For some reason, this week has been the hardest week of this entire pandemic for me. It’s like my body and mind is ready for this to be over and I am not sure how to accept that it isn’t and probably wont be for a very long time.
I know most people are just binging Netflix and probably have already finished all of Netflix, but I am so bored at this point that I can only bring myself to watch a few hours a day. For the rest of the day I am trying to figure out ways to make my circumstance better.
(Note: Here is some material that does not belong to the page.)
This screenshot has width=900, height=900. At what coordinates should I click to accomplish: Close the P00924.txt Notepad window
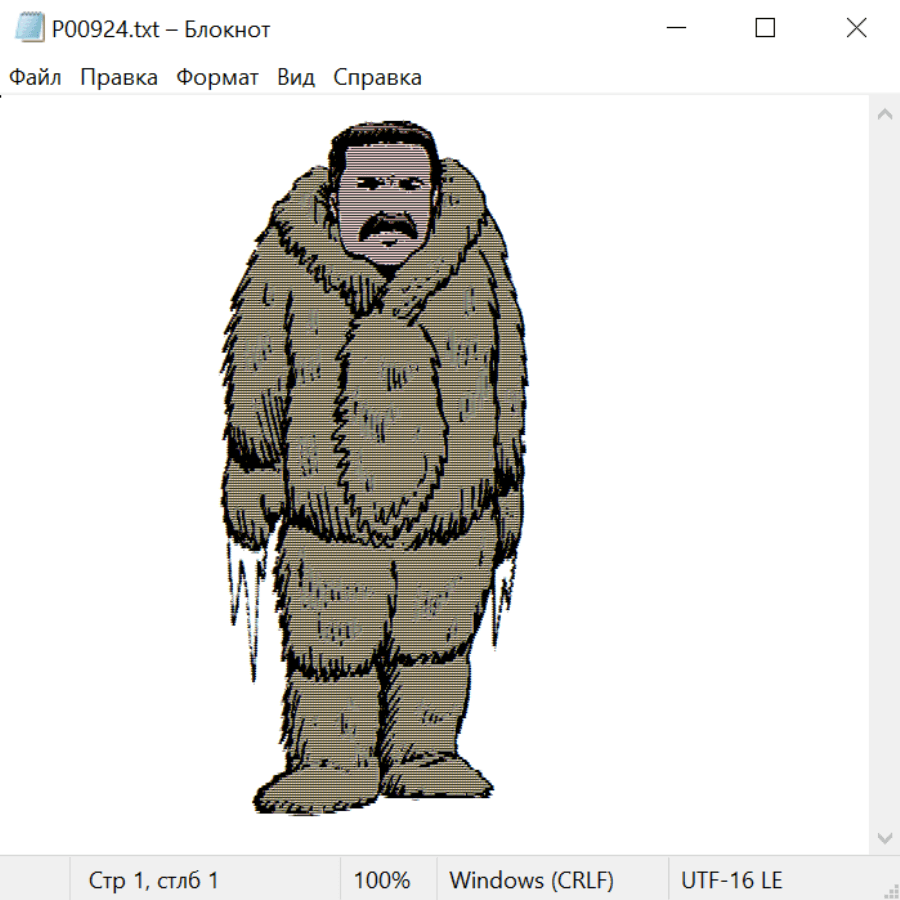pos(856,28)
This is also when you realize that this is different for everyone. Some people handle uncertainty way better than others. I handle it pretty poorly. This is the time when being happy with yourself and by yourself is put to the test. I have to feel okay on my own because I don’t even see Brad. Being in a relationship usually is a crutch for finding things to do that make you happy. But I honestly don’t have that right now. We talk via text and phone but I can’t help but feel super far from him. The other thing is that we are on total opposite ends of this pandemic. He’s on the end where he is actually making lots of money, making lots of moves at work and still see’s his work friends. I’m on the isolation end (the cave I call it). So you can see how he wouldn’t understand anything that is happening over here.
The point of this is that it’s okay to not feel okay. I never thought in a million years that I wold ever feel like this. I feel like my future is in question…… my future that I worked so hard for his currently foggy. Needless to say its been rough. I have to find a way to get through this and that is what I will be focusing on going forward.